I feel the pound is currently chronically undervalued and I think Sterling will rally when trade deals become more apparent following the triggering of article 50. Before the invocation of article 50 there is potential for further falls for the pound, but I would not expect anything too substantial as I strongly believe the uncertainty surrounding Brexit is already priced in to the exchange as do Morgan Stanley’s analysts who have stated Sterling is the”most undervalued currency in the world and will rebound to it’s pre-Brexit levels.”
If you have to trade before this event it is vital you are in touch with an experienced broker in an attempt to maximise your return.
GBP/USD – Can we expect interest rate hikes from the Fed?
The US economy is currently very strong and does in fact warrant a rate hike. Janet Yellen, the head of the Federal Reserve has indicated there could be as many as three rate hikes in 2017 and has hinted to one as early as March. I take this with a pinch of salt. Forward guidance was similar the year before and we only saw one rate hike in December.
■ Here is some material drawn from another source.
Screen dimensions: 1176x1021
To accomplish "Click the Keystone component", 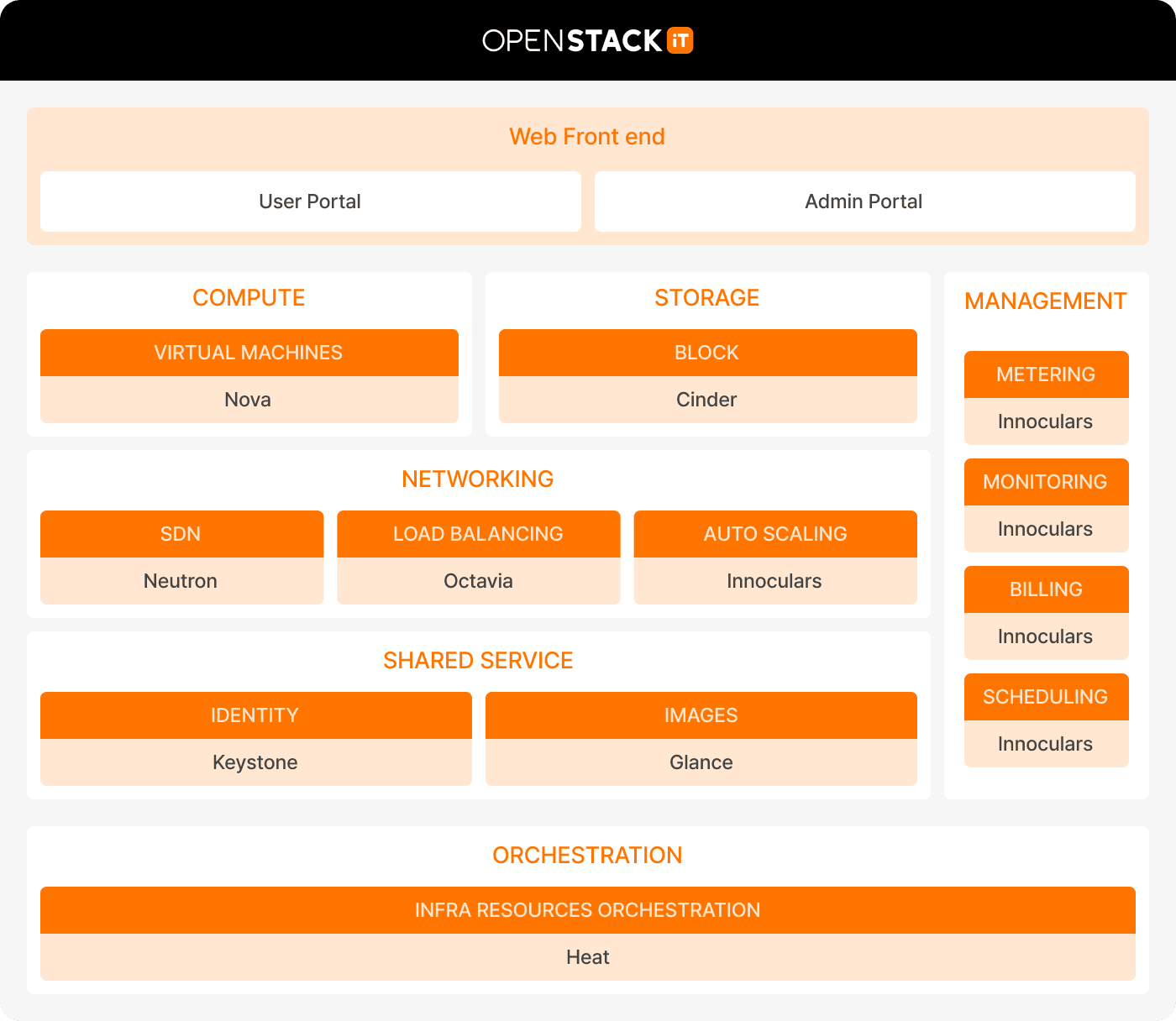I will pos(255,762).
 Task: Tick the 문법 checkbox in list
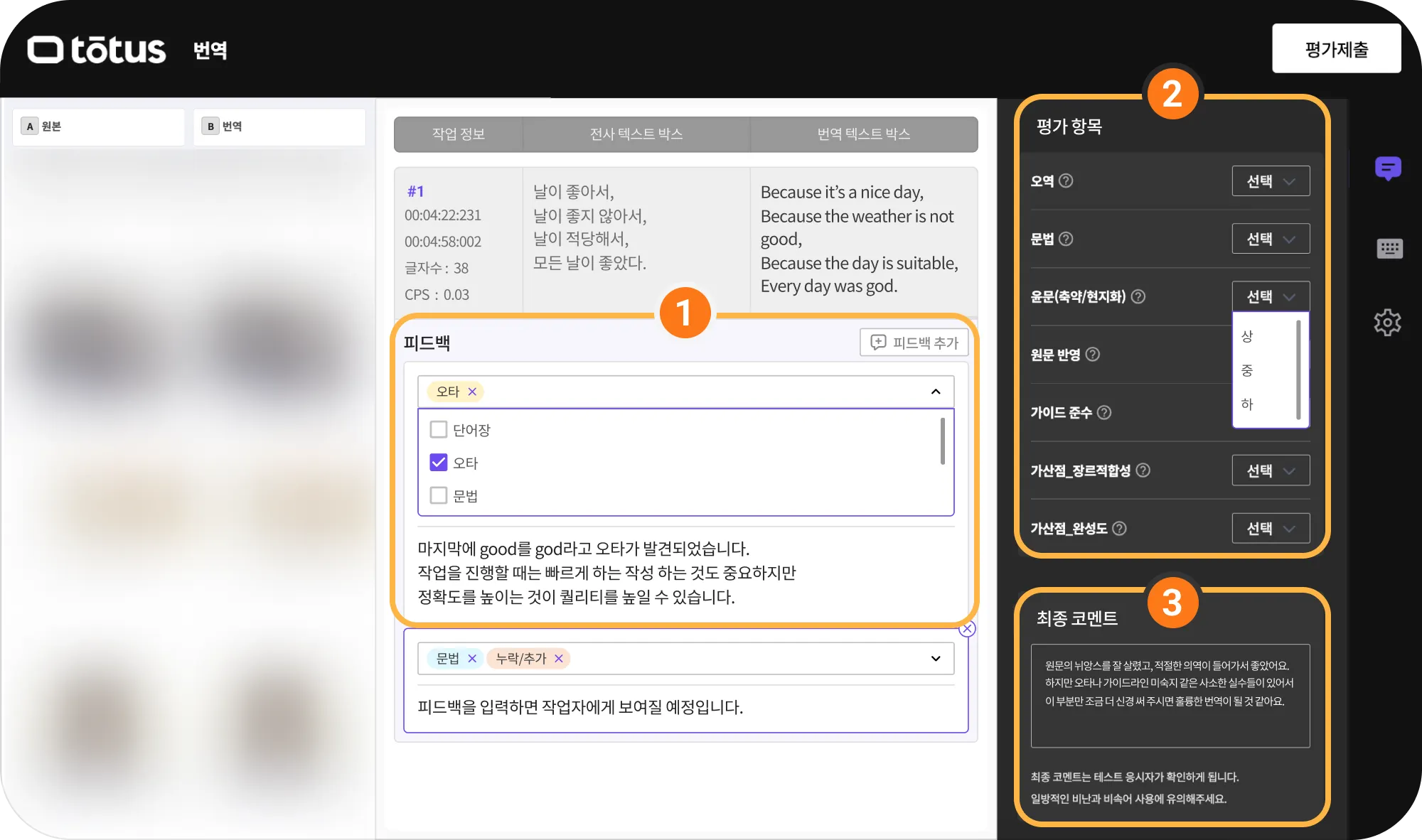[439, 495]
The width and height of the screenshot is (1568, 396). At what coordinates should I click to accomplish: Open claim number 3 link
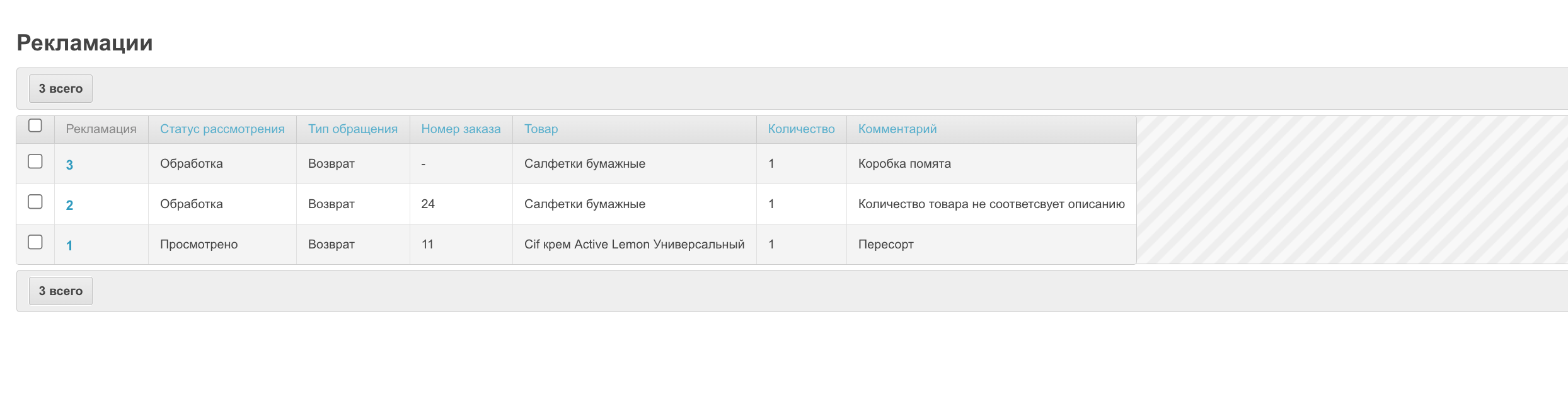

Trump has also stated he feels the strength of the US dollar is hindering exports and a rate hike would exasperate the problem. If I was a US dollar seller I would be taking advantage of current rates while close to a 31 year high, procrastination could cost you. I think Sterling will rally as early as late Q2.
GBP/AUD – Are the low 1.60s warranted?
Data releases from down under have been very positive of late and Sterling is finding it very difficult to make any significant gains. GBP/AUD is currently sitting in the 1.61s. The Reserve Bank of Australia has hinted toward rate hikes, but as in the US, if the value of the currency is to high it will hinder exports. The risk of an overvalued currency could prove costly in Australia due to their heavy reliance on the Chinese purchasing raw materials. It would be unwise to make the Chinese look for alternatives.
Despite all the positive data from Australia, I expect Sterling to rally,pre-referendum announcement GBP/AUD was at 2.20. 1.61 is simply not warranted in my eyes.
Trading short term however be sure to get a broker. Until after article 50 is invoked it will be extremely difficult to time your trade.